§ **ITEMS**:

● ● ●

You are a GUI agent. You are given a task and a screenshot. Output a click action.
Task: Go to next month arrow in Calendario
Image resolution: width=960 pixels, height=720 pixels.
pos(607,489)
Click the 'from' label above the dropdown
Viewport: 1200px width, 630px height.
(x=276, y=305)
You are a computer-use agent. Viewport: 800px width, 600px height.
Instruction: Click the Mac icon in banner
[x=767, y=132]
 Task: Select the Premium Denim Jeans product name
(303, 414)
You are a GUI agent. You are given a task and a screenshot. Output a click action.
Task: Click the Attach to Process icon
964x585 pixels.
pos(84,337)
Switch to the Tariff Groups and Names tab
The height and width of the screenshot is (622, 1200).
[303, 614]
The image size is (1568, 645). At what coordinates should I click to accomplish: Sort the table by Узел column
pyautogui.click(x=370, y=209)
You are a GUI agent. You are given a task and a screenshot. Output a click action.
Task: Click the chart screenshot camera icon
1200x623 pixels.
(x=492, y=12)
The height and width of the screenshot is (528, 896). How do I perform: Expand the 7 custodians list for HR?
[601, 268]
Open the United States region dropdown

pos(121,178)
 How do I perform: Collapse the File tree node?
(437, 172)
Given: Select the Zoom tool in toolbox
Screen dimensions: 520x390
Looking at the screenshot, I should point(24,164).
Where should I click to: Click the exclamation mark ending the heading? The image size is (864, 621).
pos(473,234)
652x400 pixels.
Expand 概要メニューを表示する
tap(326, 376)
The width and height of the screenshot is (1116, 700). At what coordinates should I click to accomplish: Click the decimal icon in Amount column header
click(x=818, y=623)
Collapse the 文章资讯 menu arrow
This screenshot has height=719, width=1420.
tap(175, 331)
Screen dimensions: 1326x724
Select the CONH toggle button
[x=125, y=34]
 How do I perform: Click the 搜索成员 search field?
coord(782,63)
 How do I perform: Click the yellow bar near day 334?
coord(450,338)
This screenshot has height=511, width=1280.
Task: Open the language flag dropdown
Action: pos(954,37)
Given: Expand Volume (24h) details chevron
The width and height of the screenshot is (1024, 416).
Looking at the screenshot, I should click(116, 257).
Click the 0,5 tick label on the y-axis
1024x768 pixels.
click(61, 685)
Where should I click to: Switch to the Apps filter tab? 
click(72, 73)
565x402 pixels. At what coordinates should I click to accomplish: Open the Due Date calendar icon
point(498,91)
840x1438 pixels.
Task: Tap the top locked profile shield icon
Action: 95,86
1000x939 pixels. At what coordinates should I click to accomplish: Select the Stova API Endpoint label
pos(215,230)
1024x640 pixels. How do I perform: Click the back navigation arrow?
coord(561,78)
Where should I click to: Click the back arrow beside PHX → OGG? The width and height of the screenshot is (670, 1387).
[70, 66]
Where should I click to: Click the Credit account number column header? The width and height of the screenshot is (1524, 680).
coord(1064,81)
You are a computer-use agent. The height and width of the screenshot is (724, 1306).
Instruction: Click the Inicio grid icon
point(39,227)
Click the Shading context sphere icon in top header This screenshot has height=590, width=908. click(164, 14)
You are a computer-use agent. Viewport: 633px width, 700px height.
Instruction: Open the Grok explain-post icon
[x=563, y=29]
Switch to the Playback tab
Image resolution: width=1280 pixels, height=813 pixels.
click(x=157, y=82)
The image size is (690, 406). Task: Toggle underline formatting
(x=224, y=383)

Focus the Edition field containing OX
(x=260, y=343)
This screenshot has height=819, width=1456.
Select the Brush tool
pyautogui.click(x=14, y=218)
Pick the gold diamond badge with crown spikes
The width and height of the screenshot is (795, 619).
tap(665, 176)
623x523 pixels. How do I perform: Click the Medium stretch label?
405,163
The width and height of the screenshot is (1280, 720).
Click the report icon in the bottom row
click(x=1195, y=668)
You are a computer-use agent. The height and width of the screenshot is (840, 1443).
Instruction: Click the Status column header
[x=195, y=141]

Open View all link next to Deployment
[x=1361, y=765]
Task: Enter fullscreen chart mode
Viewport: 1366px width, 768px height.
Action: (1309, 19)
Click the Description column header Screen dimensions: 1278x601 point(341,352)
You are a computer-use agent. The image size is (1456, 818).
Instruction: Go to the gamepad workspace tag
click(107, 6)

● ● ●

§ **WHAT THE TASK REQUIRES**:
Convert every line of the records above into a numbered list, omitting blank lines.

§ **SOLUTION BELOW**:
1. You are a GUI agent. You are given a task and a screenshot. Output a click action.
2. Task: Go to next month arrow in Calendario
3. Image resolution: width=960 pixels, height=720 pixels.
4. pos(607,489)
5. Click the 'from' label above the dropdown
6. Viewport: 1200px width, 630px height.
7. (x=276, y=305)
8. You are a computer-use agent. Viewport: 800px width, 600px height.
9. Instruction: Click the Mac icon in banner
10. [x=767, y=132]
11.  Task: Select the Premium Denim Jeans product name
12. (303, 414)
13. You are a GUI agent. You are given a task and a screenshot. Output a click action.
14. Task: Click the Attach to Process icon
15. 964x585 pixels.
16. pos(84,337)
17. Switch to the Tariff Groups and Names tab
18. The height and width of the screenshot is (622, 1200).
19. [303, 614]
20. The image size is (1568, 645). At what coordinates should I click to accomplish: Sort the table by Узел column
21. pyautogui.click(x=370, y=209)
22. You are a GUI agent. You are given a task and a screenshot. Output a click action.
23. Task: Click the chart screenshot camera icon
24. 1200x623 pixels.
25. (x=492, y=12)
26. The height and width of the screenshot is (528, 896). How do I perform: Expand the 7 custodians list for HR?
27. [601, 268]
28. Open the United States region dropdown
29. pos(121,178)
30.  How do I perform: Collapse the File tree node?
31. (437, 172)
32. Given: Select the Zoom tool in toolbox
33. Screen dimensions: 520x390
34. Looking at the screenshot, I should point(24,164).
35. Where should I click to: Click the exclamation mark ending the heading? The image size is (864, 621).
36. pos(473,234)
37. 652x400 pixels.
38. Expand 概要メニューを表示する
39. tap(326, 376)
40. The width and height of the screenshot is (1116, 700). At what coordinates should I click to accomplish: Click the decimal icon in Amount column header
41. click(x=818, y=623)
42. Collapse the 文章资讯 menu arrow
43. This screenshot has height=719, width=1420.
44. tap(175, 331)
45. Screen dimensions: 1326x724
46. Select the CONH toggle button
47. [x=125, y=34]
48.  How do I perform: Click the 搜索成员 search field?
49. coord(782,63)
50.  How do I perform: Click the yellow bar near day 334?
51. coord(450,338)
52. This screenshot has height=511, width=1280.
53. Task: Open the language flag dropdown
54. Action: pos(954,37)
55. Given: Expand Volume (24h) details chevron
56. The width and height of the screenshot is (1024, 416).
57. Looking at the screenshot, I should click(116, 257).
58. Click the 0,5 tick label on the y-axis
59. 1024x768 pixels.
60. click(61, 685)
61. Where should I click to: Switch to the Apps filter tab? 
62. click(72, 73)
63. 565x402 pixels. At what coordinates should I click to accomplish: Open the Due Date calendar icon
64. point(498,91)
65. 840x1438 pixels.
66. Task: Tap the top locked profile shield icon
67. Action: 95,86
68. 1000x939 pixels. At what coordinates should I click to accomplish: Select the Stova API Endpoint label
69. pos(215,230)
70. 1024x640 pixels. How do I perform: Click the back navigation arrow?
71. coord(561,78)
72. Where should I click to: Click the back arrow beside PHX → OGG? The width and height of the screenshot is (670, 1387).
73. [70, 66]
74. Where should I click to: Click the Credit account number column header? The width and height of the screenshot is (1524, 680).
75. coord(1064,81)
76. You are a computer-use agent. The height and width of the screenshot is (724, 1306).
77. Instruction: Click the Inicio grid icon
78. point(39,227)
79. Click the Shading context sphere icon in top header This screenshot has height=590, width=908. click(164, 14)
80. You are a computer-use agent. Viewport: 633px width, 700px height.
81. Instruction: Open the Grok explain-post icon
82. [x=563, y=29]
83. Switch to the Playback tab
84. Image resolution: width=1280 pixels, height=813 pixels.
85. click(x=157, y=82)
86. The image size is (690, 406). Task: Toggle underline formatting
87. (x=224, y=383)
88. Focus the Edition field containing OX
89. (x=260, y=343)
90. This screenshot has height=819, width=1456.
91. Select the Brush tool
92. pyautogui.click(x=14, y=218)
93. Pick the gold diamond badge with crown spikes
94. The width and height of the screenshot is (795, 619).
95. tap(665, 176)
96. 623x523 pixels. How do I perform: Click the Medium stretch label?
97. 405,163
98. The width and height of the screenshot is (1280, 720).
99. Click the report icon in the bottom row
100. click(x=1195, y=668)
101. You are a computer-use agent. The height and width of the screenshot is (840, 1443).
102. Instruction: Click the Status column header
103. [x=195, y=141]
104. Open View all link next to Deployment
105. [x=1361, y=765]
106. Task: Enter fullscreen chart mode
107. Viewport: 1366px width, 768px height.
108. Action: (1309, 19)
109. Click the Description column header Screen dimensions: 1278x601 point(341,352)
110. You are a computer-use agent. The image size is (1456, 818).
111. Instruction: Go to the gamepad workspace tag
112. click(107, 6)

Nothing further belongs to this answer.